I ask, so I don't go an buy an import if they going be locally available. Also don't want to be in a position where there are all local stock is pre-sold, and then I have to wait another 2-4 weeks for imports


----------



## Rob Fisher (21/3/16)

WARMACHINE said:


> I ask, so I don't go an buy an import if they going be locally available. Also don't want to be in a position where there are all local stock is pre-sold, and then I have to wait another 2-4 weeks for imports



I have no doubt there will be plenty to go around shortly and no need to do an import... I used to do a lot of imports but of late the vendors are really getting their act together and importing is just more costly and a hassle.

Reactions: Thanks 1


----------



## WARMACHINE (21/3/16)

Rob Fisher said:


> I have no doubt there will be plenty to go around shortly and no need to do an import... I used to do a lot of imports but of late the vendors are really getting their act together and importing is just more costly and a hassle.

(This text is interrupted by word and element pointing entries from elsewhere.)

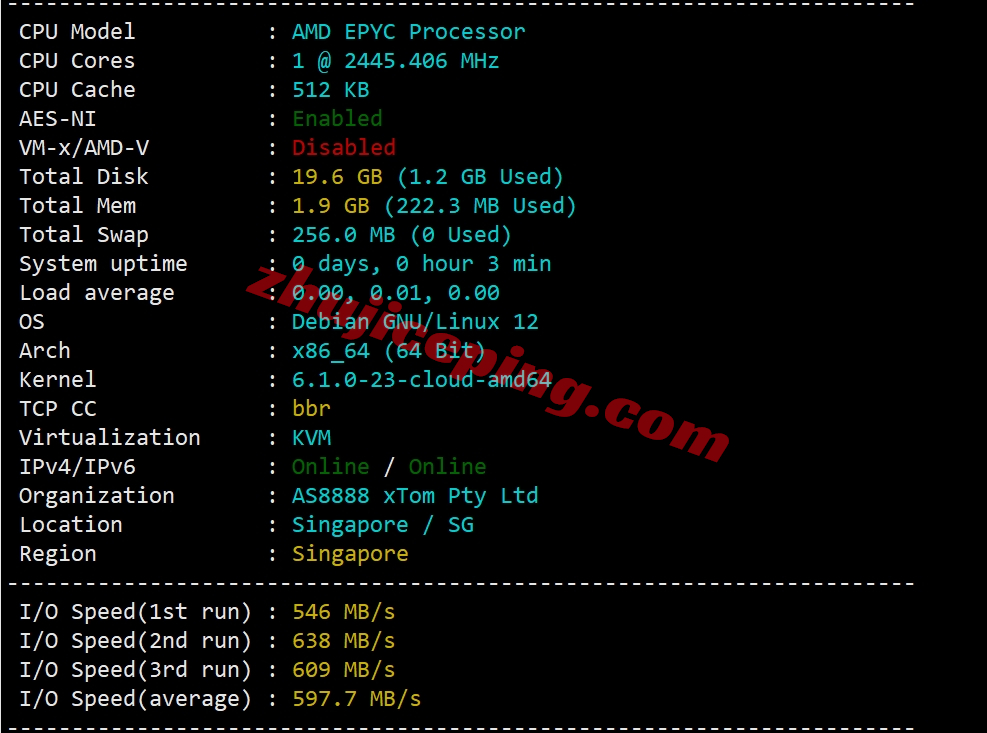Click the KVM virtualization value
The image size is (987, 733).
coord(311,437)
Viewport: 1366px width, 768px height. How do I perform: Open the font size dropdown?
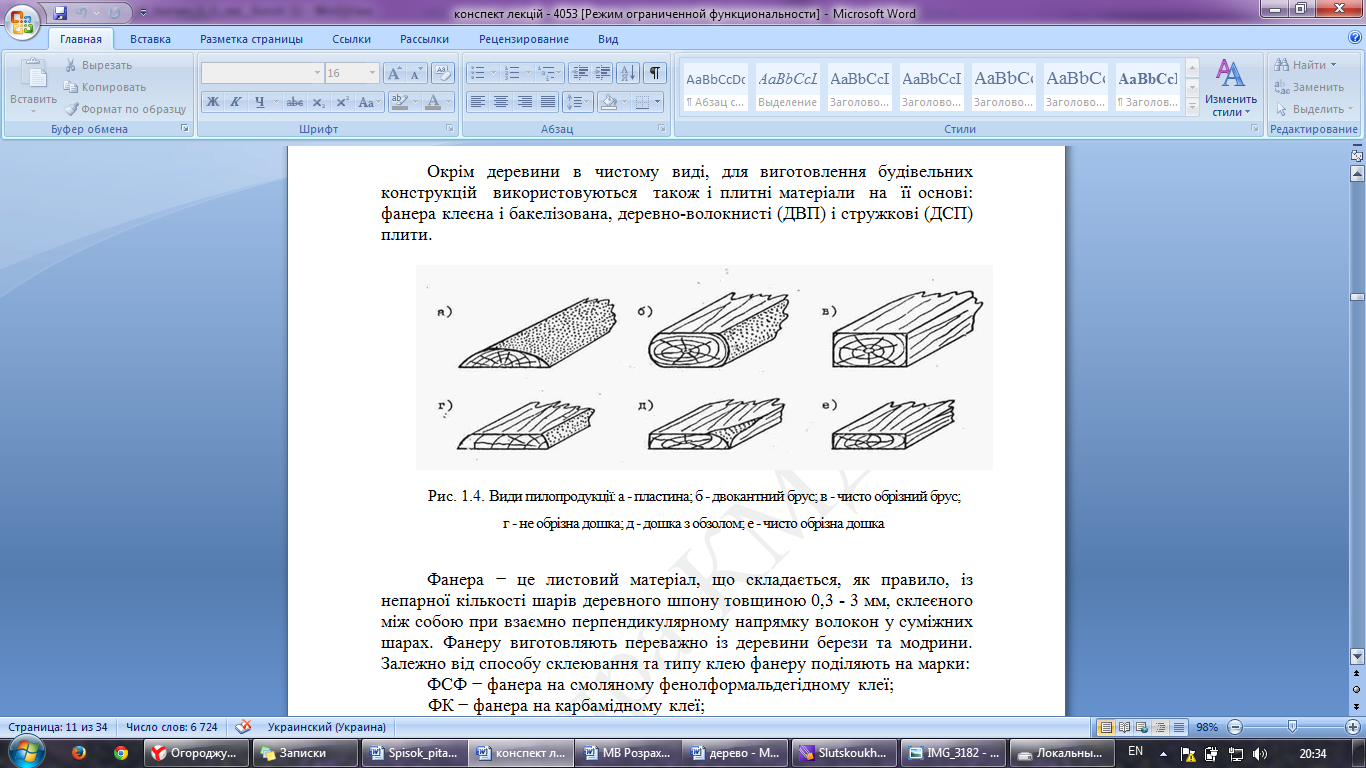click(373, 73)
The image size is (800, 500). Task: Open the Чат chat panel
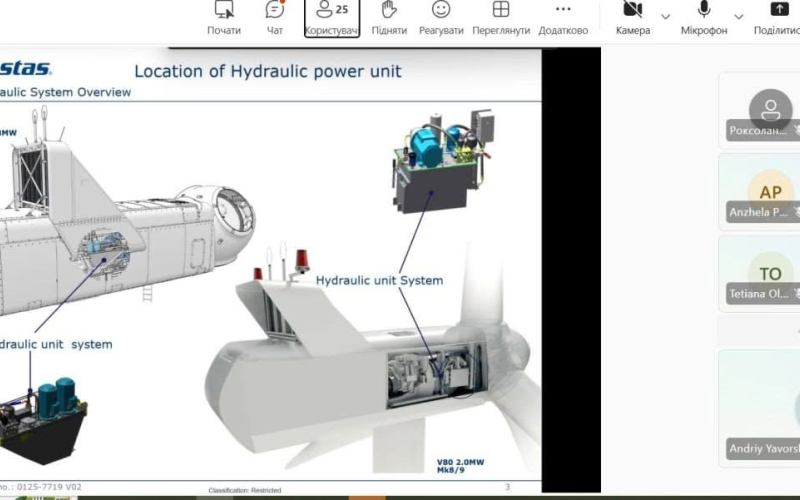click(x=274, y=18)
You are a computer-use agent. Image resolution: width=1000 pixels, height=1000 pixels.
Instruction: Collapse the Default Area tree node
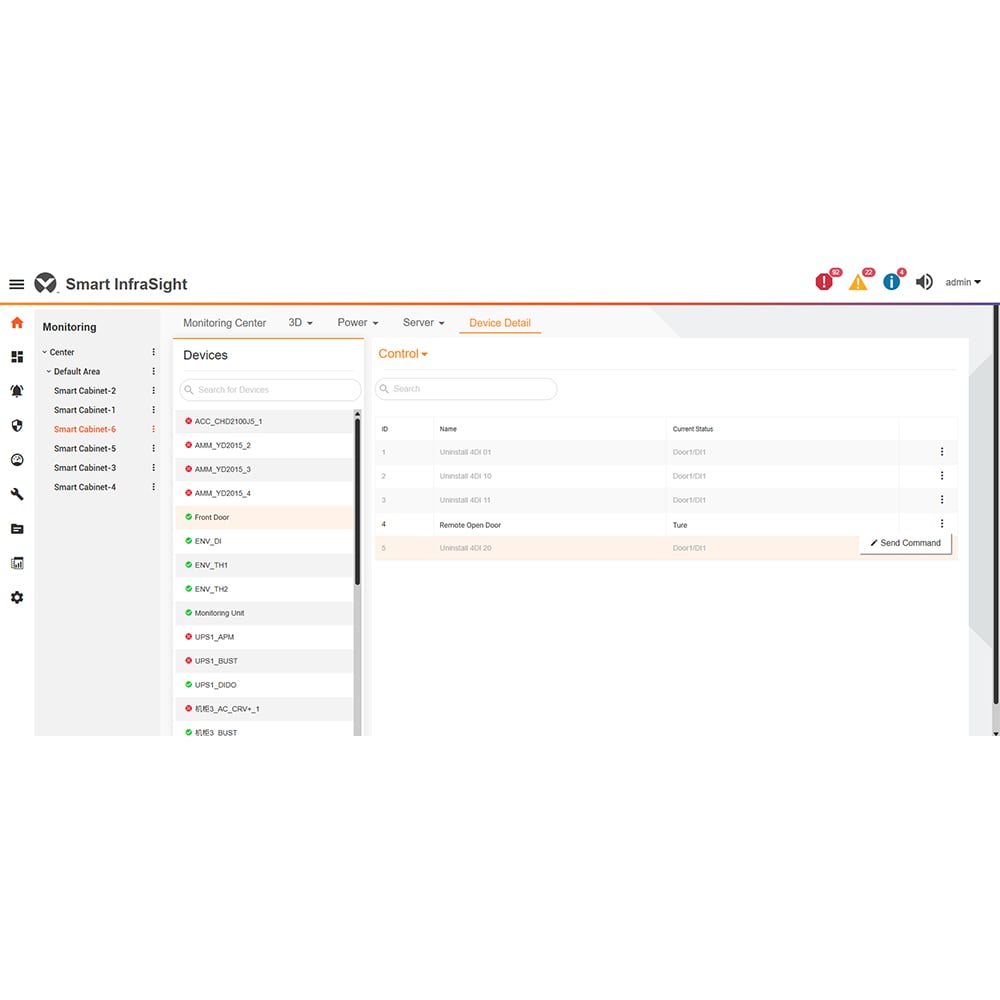tap(49, 372)
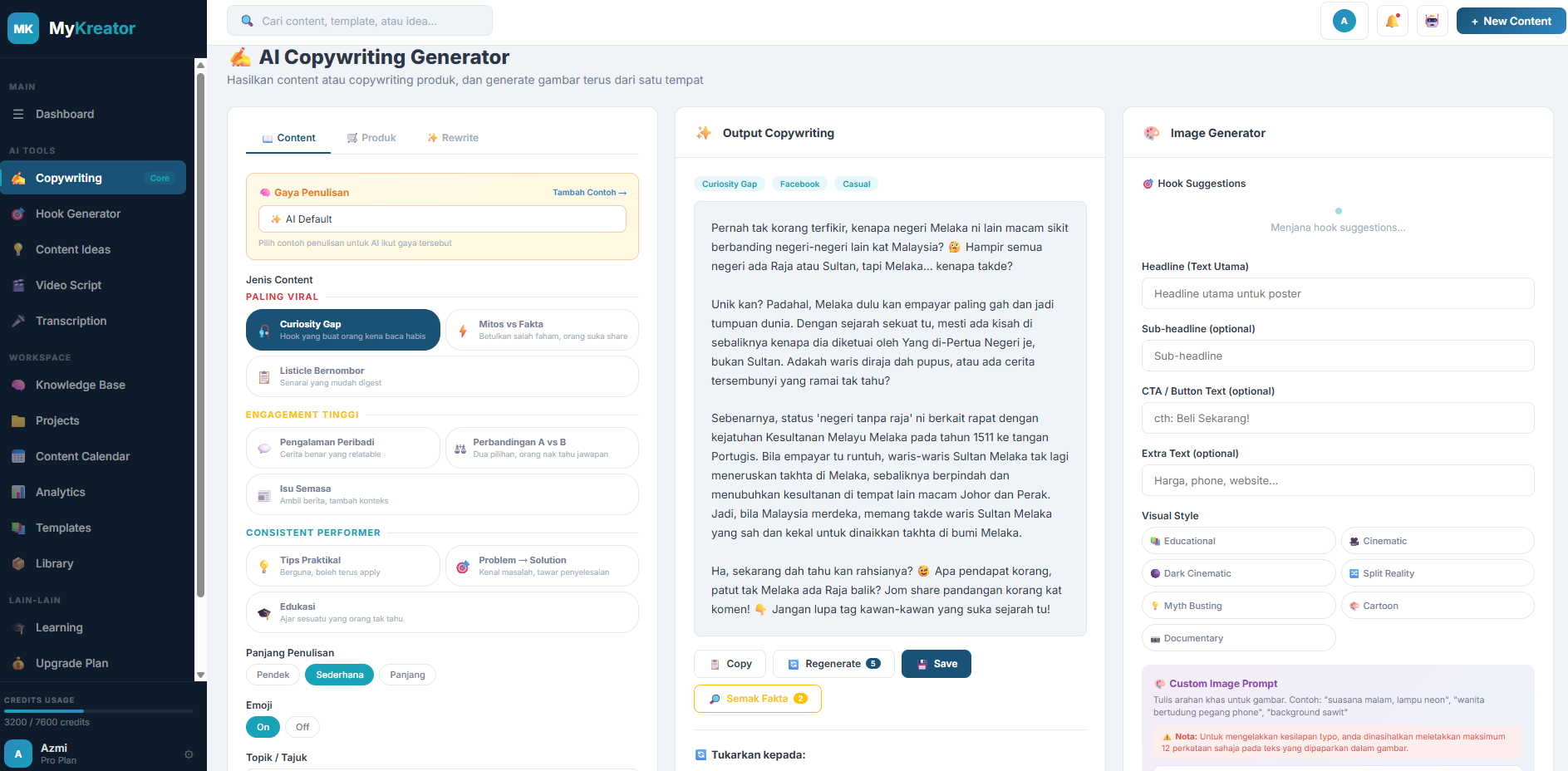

Definitely, I always support local first, and especially the local vape vendors, they are doing such a great job. They haven't been swallowed up by the general bad service that plagues RSA industries

Reactions: Like 1 | Agree 1


----------



## Sir Vape (21/3/16)

They will be here soon. Possibly this week but maybe next week with all the public holidays

Reactions: Like 2 | Winner 1 | Thanks 1


----------



## WARMACHINE (21/3/16)

Sir Vape said:


> They will be here soon. Possibly this week but maybe next week with all the public holidays


Awesome, please put me down for a white model, happy to pay deposit.


----------